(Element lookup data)
---*---
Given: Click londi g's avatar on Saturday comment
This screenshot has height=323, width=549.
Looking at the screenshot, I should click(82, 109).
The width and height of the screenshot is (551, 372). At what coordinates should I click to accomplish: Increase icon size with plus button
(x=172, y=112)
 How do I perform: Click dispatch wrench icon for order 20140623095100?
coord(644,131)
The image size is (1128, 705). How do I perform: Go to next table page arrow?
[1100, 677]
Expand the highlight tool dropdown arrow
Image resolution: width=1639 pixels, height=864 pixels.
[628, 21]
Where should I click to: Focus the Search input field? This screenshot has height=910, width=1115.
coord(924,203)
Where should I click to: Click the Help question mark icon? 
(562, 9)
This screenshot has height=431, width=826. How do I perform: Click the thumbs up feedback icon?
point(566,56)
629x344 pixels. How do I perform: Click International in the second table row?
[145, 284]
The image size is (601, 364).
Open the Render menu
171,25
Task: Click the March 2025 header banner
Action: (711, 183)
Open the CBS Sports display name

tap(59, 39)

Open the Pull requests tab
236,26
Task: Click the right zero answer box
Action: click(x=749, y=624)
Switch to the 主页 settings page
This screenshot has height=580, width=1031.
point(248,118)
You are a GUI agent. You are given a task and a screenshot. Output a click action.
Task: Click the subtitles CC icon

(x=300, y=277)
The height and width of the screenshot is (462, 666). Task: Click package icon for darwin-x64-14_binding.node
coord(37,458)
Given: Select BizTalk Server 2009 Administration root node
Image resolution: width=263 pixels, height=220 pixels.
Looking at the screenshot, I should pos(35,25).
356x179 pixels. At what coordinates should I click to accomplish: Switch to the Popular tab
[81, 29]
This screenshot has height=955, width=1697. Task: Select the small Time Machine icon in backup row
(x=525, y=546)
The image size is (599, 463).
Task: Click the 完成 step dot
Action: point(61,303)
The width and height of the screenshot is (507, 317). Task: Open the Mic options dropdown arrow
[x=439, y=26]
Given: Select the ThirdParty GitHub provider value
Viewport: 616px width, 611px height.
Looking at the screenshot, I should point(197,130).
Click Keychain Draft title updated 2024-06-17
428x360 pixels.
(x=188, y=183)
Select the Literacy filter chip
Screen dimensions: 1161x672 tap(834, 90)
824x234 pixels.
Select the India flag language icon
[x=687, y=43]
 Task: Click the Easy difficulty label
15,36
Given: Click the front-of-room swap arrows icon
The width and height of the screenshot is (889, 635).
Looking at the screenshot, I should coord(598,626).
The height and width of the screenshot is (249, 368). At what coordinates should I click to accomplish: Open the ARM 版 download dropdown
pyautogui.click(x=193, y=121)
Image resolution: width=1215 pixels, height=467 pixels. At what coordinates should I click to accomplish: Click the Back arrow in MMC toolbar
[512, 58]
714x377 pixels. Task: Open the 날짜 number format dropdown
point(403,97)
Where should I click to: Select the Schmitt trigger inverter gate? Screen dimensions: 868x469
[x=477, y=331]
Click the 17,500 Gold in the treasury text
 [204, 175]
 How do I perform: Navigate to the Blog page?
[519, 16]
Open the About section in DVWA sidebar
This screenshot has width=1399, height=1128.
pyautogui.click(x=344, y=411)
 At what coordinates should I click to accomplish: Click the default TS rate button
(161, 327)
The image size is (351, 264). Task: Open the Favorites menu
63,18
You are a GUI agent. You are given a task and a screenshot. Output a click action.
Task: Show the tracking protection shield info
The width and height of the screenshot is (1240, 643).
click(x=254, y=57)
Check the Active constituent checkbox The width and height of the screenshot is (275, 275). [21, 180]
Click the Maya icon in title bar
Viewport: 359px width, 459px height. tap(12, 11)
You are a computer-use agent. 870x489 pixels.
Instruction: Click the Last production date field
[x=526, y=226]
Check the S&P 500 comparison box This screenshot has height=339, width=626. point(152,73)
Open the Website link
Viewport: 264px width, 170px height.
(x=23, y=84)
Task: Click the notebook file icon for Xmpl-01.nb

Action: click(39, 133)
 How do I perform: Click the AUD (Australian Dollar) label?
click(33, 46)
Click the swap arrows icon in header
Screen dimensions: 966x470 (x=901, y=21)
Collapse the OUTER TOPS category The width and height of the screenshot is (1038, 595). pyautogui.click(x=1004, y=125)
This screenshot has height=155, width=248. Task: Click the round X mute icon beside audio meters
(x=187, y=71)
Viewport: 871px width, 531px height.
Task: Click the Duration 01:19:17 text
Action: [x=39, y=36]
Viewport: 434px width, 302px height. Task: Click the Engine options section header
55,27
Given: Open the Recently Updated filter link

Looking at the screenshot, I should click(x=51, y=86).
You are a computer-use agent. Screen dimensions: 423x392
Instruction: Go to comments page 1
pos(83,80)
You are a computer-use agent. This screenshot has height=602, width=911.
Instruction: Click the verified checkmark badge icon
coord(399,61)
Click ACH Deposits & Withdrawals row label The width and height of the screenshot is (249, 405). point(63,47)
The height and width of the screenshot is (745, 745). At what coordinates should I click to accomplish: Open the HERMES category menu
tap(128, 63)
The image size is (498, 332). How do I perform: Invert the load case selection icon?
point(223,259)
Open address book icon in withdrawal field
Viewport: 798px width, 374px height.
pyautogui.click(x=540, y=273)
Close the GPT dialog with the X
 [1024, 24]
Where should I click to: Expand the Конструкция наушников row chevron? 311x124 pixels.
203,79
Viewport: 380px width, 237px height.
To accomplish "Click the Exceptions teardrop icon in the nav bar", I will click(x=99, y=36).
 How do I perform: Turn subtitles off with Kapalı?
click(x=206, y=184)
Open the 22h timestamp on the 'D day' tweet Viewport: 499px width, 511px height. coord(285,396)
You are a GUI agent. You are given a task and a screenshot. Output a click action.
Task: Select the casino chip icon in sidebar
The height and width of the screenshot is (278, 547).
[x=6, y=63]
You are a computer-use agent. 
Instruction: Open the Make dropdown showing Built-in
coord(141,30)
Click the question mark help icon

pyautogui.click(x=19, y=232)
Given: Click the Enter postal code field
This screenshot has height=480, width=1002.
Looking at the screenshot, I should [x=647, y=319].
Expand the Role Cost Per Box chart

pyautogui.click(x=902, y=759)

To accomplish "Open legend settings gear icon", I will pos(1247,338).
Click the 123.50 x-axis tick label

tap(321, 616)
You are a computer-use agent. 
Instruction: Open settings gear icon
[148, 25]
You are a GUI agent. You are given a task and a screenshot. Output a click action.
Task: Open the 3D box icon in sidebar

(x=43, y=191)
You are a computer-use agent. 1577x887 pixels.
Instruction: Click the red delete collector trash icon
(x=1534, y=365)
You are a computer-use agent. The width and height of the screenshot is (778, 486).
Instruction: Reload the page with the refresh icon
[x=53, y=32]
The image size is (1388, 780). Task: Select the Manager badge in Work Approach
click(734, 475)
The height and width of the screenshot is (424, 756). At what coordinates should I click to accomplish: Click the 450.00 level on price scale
---*---
WHAT TO DO: Rewrite the data above, changing each "How do I perform" to "How can I carry out" and keeping every other part of every line the same.

SOLUTION BELOW:
Given: Click londi g's avatar on Saturday comment
This screenshot has height=323, width=549.
Looking at the screenshot, I should click(82, 109).
The width and height of the screenshot is (551, 372). At what coordinates should I click to accomplish: Increase icon size with plus button
(x=172, y=112)
 How can I carry out: Click dispatch wrench icon for order 20140623095100?
coord(644,131)
The image size is (1128, 705). How can I carry out: Go to next table page arrow?
[1100, 677]
Expand the highlight tool dropdown arrow
Image resolution: width=1639 pixels, height=864 pixels.
[628, 21]
Where should I click to: Focus the Search input field? This screenshot has height=910, width=1115.
coord(924,203)
Where should I click to: Click the Help question mark icon? 
(562, 9)
This screenshot has height=431, width=826. How can I carry out: Click the thumbs up feedback icon?
point(566,56)
629x344 pixels. How can I carry out: Click International in the second table row?
[145, 284]
The image size is (601, 364).
Open the Render menu
171,25
Task: Click the March 2025 header banner
Action: (711, 183)
Open the CBS Sports display name

tap(59, 39)

Open the Pull requests tab
236,26
Task: Click the right zero answer box
Action: click(x=749, y=624)
Switch to the 主页 settings page
This screenshot has height=580, width=1031.
point(248,118)
You are a GUI agent. You are given a task and a screenshot. Output a click action.
Task: Click the subtitles CC icon

(x=300, y=277)
The height and width of the screenshot is (462, 666). Task: Click package icon for darwin-x64-14_binding.node
coord(37,458)
Given: Select BizTalk Server 2009 Administration root node
Image resolution: width=263 pixels, height=220 pixels.
Looking at the screenshot, I should pos(35,25).
356x179 pixels. At what coordinates should I click to accomplish: Switch to the Popular tab
[81, 29]
This screenshot has height=955, width=1697. Task: Select the small Time Machine icon in backup row
(x=525, y=546)
The image size is (599, 463).
Task: Click the 完成 step dot
Action: point(61,303)
The width and height of the screenshot is (507, 317). Task: Open the Mic options dropdown arrow
[x=439, y=26]
Given: Select the ThirdParty GitHub provider value
Viewport: 616px width, 611px height.
Looking at the screenshot, I should point(197,130).
Click Keychain Draft title updated 2024-06-17
428x360 pixels.
(x=188, y=183)
Select the Literacy filter chip
Screen dimensions: 1161x672 tap(834, 90)
824x234 pixels.
Select the India flag language icon
[x=687, y=43]
 Task: Click the Easy difficulty label
15,36
Given: Click the front-of-room swap arrows icon
The width and height of the screenshot is (889, 635).
Looking at the screenshot, I should coord(598,626).
The height and width of the screenshot is (249, 368). At what coordinates should I click to accomplish: Open the ARM 版 download dropdown
pyautogui.click(x=193, y=121)
Image resolution: width=1215 pixels, height=467 pixels. At what coordinates should I click to accomplish: Click the Back arrow in MMC toolbar
[512, 58]
714x377 pixels. Task: Open the 날짜 number format dropdown
point(403,97)
Where should I click to: Select the Schmitt trigger inverter gate? Screen dimensions: 868x469
[x=477, y=331]
Click the 17,500 Gold in the treasury text
 [204, 175]
 How can I carry out: Navigate to the Blog page?
[519, 16]
Open the About section in DVWA sidebar
This screenshot has width=1399, height=1128.
pyautogui.click(x=344, y=411)
 At what coordinates should I click to accomplish: Click the default TS rate button
(161, 327)
The image size is (351, 264). Task: Open the Favorites menu
63,18
You are a GUI agent. You are given a task and a screenshot. Output a click action.
Task: Show the tracking protection shield info
The width and height of the screenshot is (1240, 643).
click(x=254, y=57)
Check the Active constituent checkbox The width and height of the screenshot is (275, 275). [21, 180]
Click the Maya icon in title bar
Viewport: 359px width, 459px height. tap(12, 11)
You are a computer-use agent. 870x489 pixels.
Instruction: Click the Last production date field
[x=526, y=226]
Check the S&P 500 comparison box This screenshot has height=339, width=626. point(152,73)
Open the Website link
Viewport: 264px width, 170px height.
(x=23, y=84)
Task: Click the notebook file icon for Xmpl-01.nb

Action: click(39, 133)
 How can I carry out: Click the AUD (Australian Dollar) label?
click(33, 46)
Click the swap arrows icon in header
Screen dimensions: 966x470 (x=901, y=21)
Collapse the OUTER TOPS category The width and height of the screenshot is (1038, 595). pyautogui.click(x=1004, y=125)
This screenshot has height=155, width=248. Task: Click the round X mute icon beside audio meters
(x=187, y=71)
Viewport: 871px width, 531px height.
Task: Click the Duration 01:19:17 text
Action: [x=39, y=36]
Viewport: 434px width, 302px height. Task: Click the Engine options section header
55,27
Given: Open the Recently Updated filter link

Looking at the screenshot, I should click(x=51, y=86).
You are a computer-use agent. Screen dimensions: 423x392
Instruction: Go to comments page 1
pos(83,80)
You are a computer-use agent. This screenshot has height=602, width=911.
Instruction: Click the verified checkmark badge icon
coord(399,61)
Click ACH Deposits & Withdrawals row label The width and height of the screenshot is (249, 405). point(63,47)
The height and width of the screenshot is (745, 745). At what coordinates should I click to accomplish: Open the HERMES category menu
tap(128, 63)
The image size is (498, 332). How can I carry out: Invert the load case selection icon?
point(223,259)
Open address book icon in withdrawal field
Viewport: 798px width, 374px height.
pyautogui.click(x=540, y=273)
Close the GPT dialog with the X
 [1024, 24]
Where should I click to: Expand the Конструкция наушников row chevron? 311x124 pixels.
203,79
Viewport: 380px width, 237px height.
To accomplish "Click the Exceptions teardrop icon in the nav bar", I will click(x=99, y=36).
 How can I carry out: Turn subtitles off with Kapalı?
click(x=206, y=184)
Open the 22h timestamp on the 'D day' tweet Viewport: 499px width, 511px height. coord(285,396)
You are a GUI agent. You are given a task and a screenshot. Output a click action.
Task: Select the casino chip icon in sidebar
The height and width of the screenshot is (278, 547).
[x=6, y=63]
You are a computer-use agent. 
Instruction: Open the Make dropdown showing Built-in
coord(141,30)
Click the question mark help icon

pyautogui.click(x=19, y=232)
Given: Click the Enter postal code field
This screenshot has height=480, width=1002.
Looking at the screenshot, I should [x=647, y=319].
Expand the Role Cost Per Box chart

pyautogui.click(x=902, y=759)

To accomplish "Open legend settings gear icon", I will pos(1247,338).
Click the 123.50 x-axis tick label

tap(321, 616)
You are a computer-use agent. 
Instruction: Open settings gear icon
[148, 25]
You are a GUI agent. You are given a task and a screenshot. Output a click action.
Task: Open the 3D box icon in sidebar

(x=43, y=191)
You are a computer-use agent. 1577x887 pixels.
Instruction: Click the red delete collector trash icon
(x=1534, y=365)
You are a computer-use agent. The width and height of the screenshot is (778, 486).
Instruction: Reload the page with the refresh icon
[x=53, y=32]
The image size is (1388, 780). Task: Select the Manager badge in Work Approach
click(734, 475)
The height and width of the screenshot is (424, 756). At what coordinates should I click to accomplish: Click the 450.00 level on price scale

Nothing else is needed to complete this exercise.